The prescriptions on the label of the particular herbicide also specifically warn that it should not be used in the vicinity of water, agricultural crops and rivers — instructions which were clearly contravened. A list of plant species is mentioned which should not come into contact with the herbicide. Various of these are indigenous species in the area.
>From about 1986 a herbicide with the active ingredient Thebuthiron was allegedly used by the contractors. This herbicide is registered for use on the sisal, but it appears this, like the herbicides used earlier, was sprayed at a much greater frequency than the manufacturer recommended.
Ecologist Professor Ben van der Waal said: “If you use the substances every year at full strength, as it is alleged happened, for 10 consecutive years, then you’ll get an accumulation of the poison,” he said.
Irrigation farmers next to the fence have claimed that their crops declined dramatically since the application of the herbicides started in 1982. They complained that yield dropped up to 90 tons a hectare in the worst years. However, for many years these complaints were put down to the result of the bad drought in the area, increased salinity and even general bad farming practices.
But it is not only the border farmers who are concerned about the use of the herbicides. Ecologists are up in arms about the presence of herbicide poison in the sisal fence where it runs through the Matshakatini Nature Reserve, which has become all the more important in the context of talks about the establishment of a trans-national game reserve. The Matshakatini reserve would form an important link between the Kruger National Park and the parks of Mozambique, Zimbabwe and Botswana in the east and north.
Visiting the Limpopo area one can clearly see that the vegetation on the southern side of the river is in a poorer condition than on the northern side. This is not the case further east where the sisal fence is further removed from the river. But the Department of Agriculture claims infrared photos taken of the area show no difference — and say that even if there is a difference, it is not necessarily linked to the herbicides.

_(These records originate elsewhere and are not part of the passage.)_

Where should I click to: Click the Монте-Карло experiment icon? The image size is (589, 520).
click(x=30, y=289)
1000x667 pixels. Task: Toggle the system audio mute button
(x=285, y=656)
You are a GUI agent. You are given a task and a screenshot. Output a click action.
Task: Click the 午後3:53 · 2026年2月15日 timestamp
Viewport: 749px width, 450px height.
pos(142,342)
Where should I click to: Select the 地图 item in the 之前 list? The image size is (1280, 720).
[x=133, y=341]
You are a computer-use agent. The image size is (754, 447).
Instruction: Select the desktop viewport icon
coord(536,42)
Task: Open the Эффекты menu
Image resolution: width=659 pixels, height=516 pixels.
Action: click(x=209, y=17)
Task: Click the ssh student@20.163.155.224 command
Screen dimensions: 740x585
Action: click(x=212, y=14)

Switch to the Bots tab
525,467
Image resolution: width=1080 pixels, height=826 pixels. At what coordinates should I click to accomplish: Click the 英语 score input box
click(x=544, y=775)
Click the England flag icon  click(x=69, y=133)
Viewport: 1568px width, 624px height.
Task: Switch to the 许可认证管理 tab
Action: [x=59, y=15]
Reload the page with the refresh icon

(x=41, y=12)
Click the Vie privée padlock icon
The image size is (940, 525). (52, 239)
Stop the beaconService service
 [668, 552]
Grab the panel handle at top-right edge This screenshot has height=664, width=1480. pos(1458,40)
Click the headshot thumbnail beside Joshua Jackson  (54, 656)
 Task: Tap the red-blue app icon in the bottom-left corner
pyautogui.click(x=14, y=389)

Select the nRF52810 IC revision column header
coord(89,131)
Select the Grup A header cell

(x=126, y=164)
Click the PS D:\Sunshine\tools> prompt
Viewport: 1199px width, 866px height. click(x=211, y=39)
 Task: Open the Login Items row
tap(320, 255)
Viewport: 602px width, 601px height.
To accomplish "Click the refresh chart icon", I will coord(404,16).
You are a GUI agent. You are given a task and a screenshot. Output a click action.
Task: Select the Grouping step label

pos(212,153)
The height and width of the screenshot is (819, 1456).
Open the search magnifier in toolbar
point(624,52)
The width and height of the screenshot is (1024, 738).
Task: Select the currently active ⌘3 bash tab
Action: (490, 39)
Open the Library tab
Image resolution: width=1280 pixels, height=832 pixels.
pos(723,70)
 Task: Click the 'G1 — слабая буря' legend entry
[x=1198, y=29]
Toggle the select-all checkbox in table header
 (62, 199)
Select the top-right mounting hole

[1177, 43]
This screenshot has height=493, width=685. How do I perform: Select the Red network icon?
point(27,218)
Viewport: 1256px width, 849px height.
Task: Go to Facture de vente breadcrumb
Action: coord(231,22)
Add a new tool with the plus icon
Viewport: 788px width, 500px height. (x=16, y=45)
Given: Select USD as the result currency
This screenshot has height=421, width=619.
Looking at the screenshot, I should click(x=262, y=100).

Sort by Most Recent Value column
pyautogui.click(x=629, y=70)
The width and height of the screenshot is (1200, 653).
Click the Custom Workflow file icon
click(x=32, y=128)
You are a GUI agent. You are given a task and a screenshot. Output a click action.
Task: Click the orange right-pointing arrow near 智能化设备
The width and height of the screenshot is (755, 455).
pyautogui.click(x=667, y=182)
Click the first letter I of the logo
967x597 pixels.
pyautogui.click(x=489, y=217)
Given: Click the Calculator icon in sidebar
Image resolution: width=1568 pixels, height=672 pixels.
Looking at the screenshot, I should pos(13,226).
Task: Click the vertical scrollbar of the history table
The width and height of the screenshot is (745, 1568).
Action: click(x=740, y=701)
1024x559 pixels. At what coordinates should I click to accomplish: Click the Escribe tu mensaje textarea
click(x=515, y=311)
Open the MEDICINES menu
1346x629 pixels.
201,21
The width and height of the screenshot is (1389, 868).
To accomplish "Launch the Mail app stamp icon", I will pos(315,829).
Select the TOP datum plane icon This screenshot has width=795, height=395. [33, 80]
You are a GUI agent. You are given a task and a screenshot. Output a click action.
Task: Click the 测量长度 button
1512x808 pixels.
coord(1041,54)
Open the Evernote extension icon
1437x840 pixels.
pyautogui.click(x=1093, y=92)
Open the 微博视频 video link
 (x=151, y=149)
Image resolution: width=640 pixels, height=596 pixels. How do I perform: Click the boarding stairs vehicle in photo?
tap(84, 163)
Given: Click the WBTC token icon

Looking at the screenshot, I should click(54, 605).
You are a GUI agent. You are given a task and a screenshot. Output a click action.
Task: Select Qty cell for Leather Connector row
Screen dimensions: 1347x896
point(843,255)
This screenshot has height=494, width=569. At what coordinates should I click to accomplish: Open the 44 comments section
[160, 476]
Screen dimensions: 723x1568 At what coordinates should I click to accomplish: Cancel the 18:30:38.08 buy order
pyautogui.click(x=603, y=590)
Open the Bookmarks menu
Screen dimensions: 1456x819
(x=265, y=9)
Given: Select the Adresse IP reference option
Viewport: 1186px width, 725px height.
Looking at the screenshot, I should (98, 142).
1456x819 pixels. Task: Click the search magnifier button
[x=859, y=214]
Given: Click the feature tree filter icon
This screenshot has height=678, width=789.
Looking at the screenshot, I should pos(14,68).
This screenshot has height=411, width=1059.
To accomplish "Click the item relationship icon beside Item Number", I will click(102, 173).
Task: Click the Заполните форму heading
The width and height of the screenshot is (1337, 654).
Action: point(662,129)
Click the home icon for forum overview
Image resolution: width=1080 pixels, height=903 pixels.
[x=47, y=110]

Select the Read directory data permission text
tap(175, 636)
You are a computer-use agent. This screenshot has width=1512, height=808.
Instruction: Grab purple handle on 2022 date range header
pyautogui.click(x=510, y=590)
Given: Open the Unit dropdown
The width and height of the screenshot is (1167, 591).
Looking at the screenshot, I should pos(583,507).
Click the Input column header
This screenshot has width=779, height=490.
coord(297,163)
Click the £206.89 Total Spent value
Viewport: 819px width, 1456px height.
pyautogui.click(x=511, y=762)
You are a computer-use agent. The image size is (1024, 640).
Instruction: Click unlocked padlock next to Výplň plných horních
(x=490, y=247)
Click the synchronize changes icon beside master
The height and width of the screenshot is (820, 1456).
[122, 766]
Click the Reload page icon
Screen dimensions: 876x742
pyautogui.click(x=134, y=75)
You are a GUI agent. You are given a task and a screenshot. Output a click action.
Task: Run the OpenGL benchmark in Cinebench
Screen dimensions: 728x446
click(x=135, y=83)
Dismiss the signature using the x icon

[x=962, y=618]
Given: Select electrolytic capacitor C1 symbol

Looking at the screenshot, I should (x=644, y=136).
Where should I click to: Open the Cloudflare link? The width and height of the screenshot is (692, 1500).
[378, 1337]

Van der Waal said the fence in itself had already damaged the environment in that it disturbed animal migration patterns. He said if the fence was removed it could leave a scar of more than 70km in the nature reserve which could take a long time to recover fully because of the presence of the poisons.
“It can take anything from 50 to a 100 years to recover. A long stretch in the middle of a national, possibly international, park where trees are still dying is totally unacceptable.”